* Exercise:
Using the records that appear below, write out exactly the lines from the one with "Open the Debug" through the one with "You are a computer-use agent. Image", keeping both end lines.

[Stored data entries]
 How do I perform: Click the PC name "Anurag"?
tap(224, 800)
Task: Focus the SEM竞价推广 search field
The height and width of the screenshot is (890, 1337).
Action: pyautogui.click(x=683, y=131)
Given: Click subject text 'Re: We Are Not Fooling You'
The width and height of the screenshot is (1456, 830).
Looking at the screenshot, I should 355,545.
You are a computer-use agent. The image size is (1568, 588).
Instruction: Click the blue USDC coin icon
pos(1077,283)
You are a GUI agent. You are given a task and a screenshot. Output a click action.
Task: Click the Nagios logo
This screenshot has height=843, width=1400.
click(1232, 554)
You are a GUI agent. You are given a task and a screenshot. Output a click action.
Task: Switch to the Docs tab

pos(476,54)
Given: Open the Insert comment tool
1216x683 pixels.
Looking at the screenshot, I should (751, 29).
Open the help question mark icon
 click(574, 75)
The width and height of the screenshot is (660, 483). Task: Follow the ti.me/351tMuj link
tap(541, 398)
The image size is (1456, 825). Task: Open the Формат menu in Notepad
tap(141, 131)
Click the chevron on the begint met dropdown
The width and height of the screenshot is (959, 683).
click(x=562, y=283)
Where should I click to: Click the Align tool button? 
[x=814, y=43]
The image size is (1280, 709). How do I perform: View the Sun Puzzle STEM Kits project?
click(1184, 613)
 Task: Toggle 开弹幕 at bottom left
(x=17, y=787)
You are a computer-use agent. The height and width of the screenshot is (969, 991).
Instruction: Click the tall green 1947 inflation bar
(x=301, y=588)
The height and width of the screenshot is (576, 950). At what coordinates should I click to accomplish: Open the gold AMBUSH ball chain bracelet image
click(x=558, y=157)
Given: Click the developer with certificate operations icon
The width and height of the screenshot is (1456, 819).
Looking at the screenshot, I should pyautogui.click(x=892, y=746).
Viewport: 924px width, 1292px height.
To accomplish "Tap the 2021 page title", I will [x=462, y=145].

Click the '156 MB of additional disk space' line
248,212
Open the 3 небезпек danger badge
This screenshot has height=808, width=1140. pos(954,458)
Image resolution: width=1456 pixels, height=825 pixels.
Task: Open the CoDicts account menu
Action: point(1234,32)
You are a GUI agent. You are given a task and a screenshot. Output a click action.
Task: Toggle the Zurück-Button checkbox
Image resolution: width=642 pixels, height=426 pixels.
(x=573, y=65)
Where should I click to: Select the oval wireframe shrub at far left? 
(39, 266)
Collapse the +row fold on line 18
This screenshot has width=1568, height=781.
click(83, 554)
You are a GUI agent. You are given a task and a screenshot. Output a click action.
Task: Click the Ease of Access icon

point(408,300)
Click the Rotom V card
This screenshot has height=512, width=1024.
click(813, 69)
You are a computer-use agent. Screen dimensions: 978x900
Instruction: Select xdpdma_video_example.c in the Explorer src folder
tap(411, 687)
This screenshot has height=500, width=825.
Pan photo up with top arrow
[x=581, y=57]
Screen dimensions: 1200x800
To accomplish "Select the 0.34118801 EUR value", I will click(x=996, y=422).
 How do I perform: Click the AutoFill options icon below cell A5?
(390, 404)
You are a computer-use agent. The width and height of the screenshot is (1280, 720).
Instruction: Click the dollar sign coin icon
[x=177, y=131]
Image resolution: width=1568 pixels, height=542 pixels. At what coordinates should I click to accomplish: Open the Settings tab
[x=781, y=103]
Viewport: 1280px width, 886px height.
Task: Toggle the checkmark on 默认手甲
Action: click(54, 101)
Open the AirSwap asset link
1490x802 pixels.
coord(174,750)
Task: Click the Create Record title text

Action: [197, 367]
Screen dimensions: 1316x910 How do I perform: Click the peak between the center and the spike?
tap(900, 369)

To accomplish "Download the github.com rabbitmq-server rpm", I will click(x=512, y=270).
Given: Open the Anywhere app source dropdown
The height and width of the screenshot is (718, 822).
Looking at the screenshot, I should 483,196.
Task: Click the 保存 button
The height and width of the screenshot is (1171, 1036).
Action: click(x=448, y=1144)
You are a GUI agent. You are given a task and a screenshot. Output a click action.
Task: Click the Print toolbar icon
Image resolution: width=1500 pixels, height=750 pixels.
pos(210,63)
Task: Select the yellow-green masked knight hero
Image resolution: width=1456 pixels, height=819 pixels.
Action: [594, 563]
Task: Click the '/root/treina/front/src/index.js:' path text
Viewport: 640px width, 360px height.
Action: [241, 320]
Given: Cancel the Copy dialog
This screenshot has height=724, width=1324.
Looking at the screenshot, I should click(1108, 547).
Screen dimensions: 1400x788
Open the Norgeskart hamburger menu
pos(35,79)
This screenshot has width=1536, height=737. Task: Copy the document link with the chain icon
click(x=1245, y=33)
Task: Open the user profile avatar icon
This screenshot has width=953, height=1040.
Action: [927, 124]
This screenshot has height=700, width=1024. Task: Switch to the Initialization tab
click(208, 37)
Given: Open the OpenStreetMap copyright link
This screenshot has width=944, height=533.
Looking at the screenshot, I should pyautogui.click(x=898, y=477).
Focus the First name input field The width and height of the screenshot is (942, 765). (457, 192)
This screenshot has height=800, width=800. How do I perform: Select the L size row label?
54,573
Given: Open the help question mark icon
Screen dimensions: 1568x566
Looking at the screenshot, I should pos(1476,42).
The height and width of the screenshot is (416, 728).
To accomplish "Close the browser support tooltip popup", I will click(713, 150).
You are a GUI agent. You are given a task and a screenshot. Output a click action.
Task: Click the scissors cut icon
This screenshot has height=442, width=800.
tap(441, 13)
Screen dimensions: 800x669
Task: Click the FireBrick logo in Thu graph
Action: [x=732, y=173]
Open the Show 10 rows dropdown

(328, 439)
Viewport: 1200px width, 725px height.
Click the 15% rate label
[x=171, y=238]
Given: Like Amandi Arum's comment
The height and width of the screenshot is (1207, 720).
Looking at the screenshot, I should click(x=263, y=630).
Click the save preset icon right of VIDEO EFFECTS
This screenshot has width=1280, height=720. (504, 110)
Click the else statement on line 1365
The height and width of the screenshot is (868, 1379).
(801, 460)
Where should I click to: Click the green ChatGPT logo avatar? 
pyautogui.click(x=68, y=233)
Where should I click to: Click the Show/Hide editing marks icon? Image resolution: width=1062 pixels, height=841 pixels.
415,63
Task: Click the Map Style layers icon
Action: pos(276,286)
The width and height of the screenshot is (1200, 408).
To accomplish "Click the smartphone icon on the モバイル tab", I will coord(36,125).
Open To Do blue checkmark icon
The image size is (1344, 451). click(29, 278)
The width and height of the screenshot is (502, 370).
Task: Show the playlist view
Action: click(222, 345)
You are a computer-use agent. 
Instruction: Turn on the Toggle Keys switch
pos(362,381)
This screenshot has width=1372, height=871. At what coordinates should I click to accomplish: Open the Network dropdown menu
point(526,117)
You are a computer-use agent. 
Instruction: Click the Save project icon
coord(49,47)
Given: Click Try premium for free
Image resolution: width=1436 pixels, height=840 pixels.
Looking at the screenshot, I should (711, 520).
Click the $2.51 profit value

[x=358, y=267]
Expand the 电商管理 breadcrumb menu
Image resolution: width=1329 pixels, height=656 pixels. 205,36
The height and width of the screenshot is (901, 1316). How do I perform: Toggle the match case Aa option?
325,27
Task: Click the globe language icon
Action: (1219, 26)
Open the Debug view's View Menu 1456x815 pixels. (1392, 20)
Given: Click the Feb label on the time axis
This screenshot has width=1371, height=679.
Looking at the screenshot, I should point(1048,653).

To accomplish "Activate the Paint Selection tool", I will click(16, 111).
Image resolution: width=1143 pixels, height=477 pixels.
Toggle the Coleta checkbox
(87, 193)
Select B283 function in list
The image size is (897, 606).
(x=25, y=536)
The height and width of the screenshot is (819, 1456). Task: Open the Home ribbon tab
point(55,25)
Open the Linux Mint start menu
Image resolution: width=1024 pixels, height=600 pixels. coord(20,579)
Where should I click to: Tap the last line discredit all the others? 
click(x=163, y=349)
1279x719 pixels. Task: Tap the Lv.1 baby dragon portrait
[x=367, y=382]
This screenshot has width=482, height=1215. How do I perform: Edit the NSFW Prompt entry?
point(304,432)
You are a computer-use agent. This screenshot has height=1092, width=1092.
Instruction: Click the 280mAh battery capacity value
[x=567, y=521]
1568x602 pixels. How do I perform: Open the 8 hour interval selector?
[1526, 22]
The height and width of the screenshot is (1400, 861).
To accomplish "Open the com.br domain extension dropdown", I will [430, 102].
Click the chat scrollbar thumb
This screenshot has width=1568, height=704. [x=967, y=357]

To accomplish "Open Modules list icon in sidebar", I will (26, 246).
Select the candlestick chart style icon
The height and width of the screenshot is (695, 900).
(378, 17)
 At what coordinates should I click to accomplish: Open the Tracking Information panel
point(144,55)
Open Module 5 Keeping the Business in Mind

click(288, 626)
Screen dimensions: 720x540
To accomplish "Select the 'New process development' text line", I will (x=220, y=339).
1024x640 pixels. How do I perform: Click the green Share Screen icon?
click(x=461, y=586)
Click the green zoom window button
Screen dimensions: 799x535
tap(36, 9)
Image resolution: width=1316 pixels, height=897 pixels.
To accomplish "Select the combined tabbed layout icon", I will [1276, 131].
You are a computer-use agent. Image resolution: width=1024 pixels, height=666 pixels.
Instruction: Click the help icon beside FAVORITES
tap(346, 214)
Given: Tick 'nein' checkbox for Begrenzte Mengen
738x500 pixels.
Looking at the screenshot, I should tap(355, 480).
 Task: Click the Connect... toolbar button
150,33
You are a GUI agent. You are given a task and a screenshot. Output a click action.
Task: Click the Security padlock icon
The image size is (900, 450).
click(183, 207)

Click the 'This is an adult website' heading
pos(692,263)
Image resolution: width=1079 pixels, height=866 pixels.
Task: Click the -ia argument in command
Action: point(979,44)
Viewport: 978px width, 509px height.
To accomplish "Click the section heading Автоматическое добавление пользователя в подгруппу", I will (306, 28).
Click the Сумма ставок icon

* Output below:
Open the Debug view's View Menu 1456x815 pixels. (1392, 20)
Given: Click the Feb label on the time axis
This screenshot has width=1371, height=679.
Looking at the screenshot, I should point(1048,653).

To accomplish "Activate the Paint Selection tool", I will click(16, 111).
Image resolution: width=1143 pixels, height=477 pixels.
Toggle the Coleta checkbox
(87, 193)
Select B283 function in list
The image size is (897, 606).
(x=25, y=536)
The height and width of the screenshot is (819, 1456). Task: Open the Home ribbon tab
point(55,25)
Open the Linux Mint start menu
Image resolution: width=1024 pixels, height=600 pixels. coord(20,579)
Where should I click to: Tap the last line discredit all the others? 
click(x=163, y=349)
1279x719 pixels. Task: Tap the Lv.1 baby dragon portrait
[x=367, y=382]
This screenshot has width=482, height=1215. How do I perform: Edit the NSFW Prompt entry?
point(304,432)
You are a computer-use agent. This screenshot has height=1092, width=1092.
Instruction: Click the 280mAh battery capacity value
[x=567, y=521]
1568x602 pixels. How do I perform: Open the 8 hour interval selector?
[1526, 22]
The height and width of the screenshot is (1400, 861).
To accomplish "Open the com.br domain extension dropdown", I will [430, 102].
Click the chat scrollbar thumb
This screenshot has width=1568, height=704. [x=967, y=357]

To accomplish "Open Modules list icon in sidebar", I will (26, 246).
Select the candlestick chart style icon
The height and width of the screenshot is (695, 900).
(378, 17)
 At what coordinates should I click to accomplish: Open the Tracking Information panel
point(144,55)
Open Module 5 Keeping the Business in Mind

click(288, 626)
Screen dimensions: 720x540
To accomplish "Select the 'New process development' text line", I will (x=220, y=339).
1024x640 pixels. How do I perform: Click the green Share Screen icon?
click(x=461, y=586)
Click the green zoom window button
Screen dimensions: 799x535
tap(36, 9)
Image resolution: width=1316 pixels, height=897 pixels.
To accomplish "Select the combined tabbed layout icon", I will [1276, 131].
You are a computer-use agent. Image resolution: width=1024 pixels, height=666 pixels.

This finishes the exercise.